## TASK ITEM
Starting with the line that contains "Instruction: Disable the" and stopping after the line that contains "has height=1512, width=2420.", copy the entries below exactly. Include nothing else.

## DATASET EXTRACT
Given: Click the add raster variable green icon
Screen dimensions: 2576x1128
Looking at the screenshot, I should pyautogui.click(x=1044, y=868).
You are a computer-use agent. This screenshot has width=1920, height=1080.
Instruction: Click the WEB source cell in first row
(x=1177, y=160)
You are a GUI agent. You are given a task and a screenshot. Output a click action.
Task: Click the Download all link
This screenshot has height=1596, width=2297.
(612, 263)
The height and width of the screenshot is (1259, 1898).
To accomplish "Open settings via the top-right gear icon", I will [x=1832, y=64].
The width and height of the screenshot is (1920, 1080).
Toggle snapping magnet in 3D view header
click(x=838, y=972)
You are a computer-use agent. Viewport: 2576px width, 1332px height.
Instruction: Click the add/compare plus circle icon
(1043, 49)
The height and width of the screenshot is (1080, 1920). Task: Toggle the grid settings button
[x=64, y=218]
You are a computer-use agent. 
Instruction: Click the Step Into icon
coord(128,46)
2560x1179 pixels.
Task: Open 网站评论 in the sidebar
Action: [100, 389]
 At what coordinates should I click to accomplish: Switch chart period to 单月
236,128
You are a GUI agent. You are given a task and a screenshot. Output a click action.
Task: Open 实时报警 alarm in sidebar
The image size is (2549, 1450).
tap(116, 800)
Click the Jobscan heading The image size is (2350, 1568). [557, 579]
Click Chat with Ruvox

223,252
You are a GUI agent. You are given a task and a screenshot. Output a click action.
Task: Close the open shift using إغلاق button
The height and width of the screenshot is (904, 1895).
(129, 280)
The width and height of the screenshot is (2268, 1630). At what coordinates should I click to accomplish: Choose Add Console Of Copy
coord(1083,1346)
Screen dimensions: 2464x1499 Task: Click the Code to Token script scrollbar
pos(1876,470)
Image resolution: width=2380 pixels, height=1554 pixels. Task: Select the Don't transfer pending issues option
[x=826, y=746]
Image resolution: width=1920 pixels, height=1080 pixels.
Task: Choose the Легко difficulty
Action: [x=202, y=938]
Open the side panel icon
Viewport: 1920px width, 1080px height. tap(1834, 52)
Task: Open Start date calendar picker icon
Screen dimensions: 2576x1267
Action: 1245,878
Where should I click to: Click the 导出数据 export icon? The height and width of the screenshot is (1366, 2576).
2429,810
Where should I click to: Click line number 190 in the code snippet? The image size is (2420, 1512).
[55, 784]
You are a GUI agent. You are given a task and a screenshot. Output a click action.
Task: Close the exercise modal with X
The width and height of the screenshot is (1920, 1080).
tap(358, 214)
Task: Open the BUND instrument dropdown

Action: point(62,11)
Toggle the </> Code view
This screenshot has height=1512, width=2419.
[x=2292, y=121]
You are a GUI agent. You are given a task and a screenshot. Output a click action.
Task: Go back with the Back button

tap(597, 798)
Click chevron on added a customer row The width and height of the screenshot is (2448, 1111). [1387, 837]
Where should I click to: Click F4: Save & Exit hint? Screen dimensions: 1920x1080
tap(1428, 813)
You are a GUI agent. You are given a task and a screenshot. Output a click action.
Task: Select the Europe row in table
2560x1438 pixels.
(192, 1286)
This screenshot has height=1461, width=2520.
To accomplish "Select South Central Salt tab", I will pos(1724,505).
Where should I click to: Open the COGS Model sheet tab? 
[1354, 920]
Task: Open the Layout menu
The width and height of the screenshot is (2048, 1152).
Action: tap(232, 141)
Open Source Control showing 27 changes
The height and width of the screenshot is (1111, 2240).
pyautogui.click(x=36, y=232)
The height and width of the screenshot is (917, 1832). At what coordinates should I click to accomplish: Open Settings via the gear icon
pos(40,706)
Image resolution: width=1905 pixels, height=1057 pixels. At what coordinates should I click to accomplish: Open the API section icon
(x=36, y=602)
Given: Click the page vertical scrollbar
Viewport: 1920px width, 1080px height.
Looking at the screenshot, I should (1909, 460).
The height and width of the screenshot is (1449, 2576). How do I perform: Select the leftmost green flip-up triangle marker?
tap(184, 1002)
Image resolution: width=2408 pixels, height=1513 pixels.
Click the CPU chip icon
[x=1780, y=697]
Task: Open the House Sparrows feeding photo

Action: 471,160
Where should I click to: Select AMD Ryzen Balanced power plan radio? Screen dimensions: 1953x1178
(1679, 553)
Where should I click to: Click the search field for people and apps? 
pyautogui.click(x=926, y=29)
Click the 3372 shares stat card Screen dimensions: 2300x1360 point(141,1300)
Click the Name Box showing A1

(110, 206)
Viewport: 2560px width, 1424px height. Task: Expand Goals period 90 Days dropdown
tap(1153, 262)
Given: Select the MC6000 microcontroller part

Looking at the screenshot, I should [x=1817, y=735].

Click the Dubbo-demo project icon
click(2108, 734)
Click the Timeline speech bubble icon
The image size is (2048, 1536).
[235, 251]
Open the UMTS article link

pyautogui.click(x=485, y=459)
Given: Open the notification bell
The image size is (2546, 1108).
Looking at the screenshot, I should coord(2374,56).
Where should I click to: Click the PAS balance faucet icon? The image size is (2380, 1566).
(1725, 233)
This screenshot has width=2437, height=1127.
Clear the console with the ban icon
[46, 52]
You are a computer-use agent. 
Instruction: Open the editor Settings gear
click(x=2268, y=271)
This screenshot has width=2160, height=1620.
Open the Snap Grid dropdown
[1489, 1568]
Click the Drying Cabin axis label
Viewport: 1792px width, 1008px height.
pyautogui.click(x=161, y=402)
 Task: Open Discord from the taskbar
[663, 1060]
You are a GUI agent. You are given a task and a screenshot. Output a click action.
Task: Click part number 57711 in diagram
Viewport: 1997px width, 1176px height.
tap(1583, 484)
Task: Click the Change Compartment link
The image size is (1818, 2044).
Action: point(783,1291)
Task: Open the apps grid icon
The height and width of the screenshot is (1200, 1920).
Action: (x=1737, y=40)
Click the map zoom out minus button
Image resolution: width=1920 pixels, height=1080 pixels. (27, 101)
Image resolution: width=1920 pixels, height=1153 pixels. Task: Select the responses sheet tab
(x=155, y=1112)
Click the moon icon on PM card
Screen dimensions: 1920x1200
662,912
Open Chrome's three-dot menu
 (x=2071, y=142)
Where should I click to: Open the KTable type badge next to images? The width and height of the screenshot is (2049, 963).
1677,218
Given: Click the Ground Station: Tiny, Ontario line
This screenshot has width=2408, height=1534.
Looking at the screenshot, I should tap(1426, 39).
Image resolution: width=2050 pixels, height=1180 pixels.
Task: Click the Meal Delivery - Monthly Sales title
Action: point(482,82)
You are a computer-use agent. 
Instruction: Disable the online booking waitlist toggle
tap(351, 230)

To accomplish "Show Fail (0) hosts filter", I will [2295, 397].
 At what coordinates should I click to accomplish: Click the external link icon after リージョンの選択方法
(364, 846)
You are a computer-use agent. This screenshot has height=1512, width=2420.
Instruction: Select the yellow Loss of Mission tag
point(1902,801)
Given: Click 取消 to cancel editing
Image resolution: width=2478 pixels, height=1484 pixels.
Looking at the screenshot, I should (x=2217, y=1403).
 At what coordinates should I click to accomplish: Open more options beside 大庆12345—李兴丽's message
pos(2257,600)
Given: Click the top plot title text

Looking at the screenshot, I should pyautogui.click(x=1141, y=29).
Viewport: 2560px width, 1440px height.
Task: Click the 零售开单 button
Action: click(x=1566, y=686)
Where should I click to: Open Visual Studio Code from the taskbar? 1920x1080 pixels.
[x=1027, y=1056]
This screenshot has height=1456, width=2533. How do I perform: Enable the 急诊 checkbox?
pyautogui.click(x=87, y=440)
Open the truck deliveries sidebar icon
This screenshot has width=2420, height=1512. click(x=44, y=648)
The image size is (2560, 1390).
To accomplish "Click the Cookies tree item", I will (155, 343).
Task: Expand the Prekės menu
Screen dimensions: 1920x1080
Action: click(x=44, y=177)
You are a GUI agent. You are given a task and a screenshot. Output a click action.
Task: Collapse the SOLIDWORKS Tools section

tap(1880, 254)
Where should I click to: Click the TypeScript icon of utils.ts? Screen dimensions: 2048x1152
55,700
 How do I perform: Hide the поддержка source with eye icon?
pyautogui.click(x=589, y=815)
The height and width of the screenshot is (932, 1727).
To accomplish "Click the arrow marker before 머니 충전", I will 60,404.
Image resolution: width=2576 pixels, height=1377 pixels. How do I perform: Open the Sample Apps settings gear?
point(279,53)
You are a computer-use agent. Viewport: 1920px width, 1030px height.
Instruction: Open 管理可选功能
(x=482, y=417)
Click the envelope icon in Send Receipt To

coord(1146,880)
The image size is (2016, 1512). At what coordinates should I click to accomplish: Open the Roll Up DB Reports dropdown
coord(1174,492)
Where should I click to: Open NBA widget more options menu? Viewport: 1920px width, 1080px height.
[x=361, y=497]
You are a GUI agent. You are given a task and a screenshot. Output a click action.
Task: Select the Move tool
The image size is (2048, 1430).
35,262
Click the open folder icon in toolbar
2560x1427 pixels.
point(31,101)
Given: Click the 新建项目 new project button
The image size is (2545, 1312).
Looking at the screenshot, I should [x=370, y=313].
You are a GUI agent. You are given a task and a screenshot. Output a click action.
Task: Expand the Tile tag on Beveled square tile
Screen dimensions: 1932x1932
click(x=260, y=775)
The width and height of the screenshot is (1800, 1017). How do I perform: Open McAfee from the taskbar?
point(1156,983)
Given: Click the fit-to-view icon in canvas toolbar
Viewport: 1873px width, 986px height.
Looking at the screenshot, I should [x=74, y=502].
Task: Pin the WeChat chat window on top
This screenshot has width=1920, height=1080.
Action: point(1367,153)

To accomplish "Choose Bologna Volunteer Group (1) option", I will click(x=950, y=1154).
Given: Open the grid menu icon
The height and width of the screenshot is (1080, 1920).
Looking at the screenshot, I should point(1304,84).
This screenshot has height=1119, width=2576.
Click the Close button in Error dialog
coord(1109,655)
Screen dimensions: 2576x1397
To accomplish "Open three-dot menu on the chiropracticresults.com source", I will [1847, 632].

## FINISHED TASK
Instruction: Disable the online booking waitlist toggle
tap(351, 230)

To accomplish "Show Fail (0) hosts filter", I will [2295, 397].
 At what coordinates should I click to accomplish: Click the external link icon after リージョンの選択方法
(364, 846)
You are a computer-use agent. This screenshot has height=1512, width=2420.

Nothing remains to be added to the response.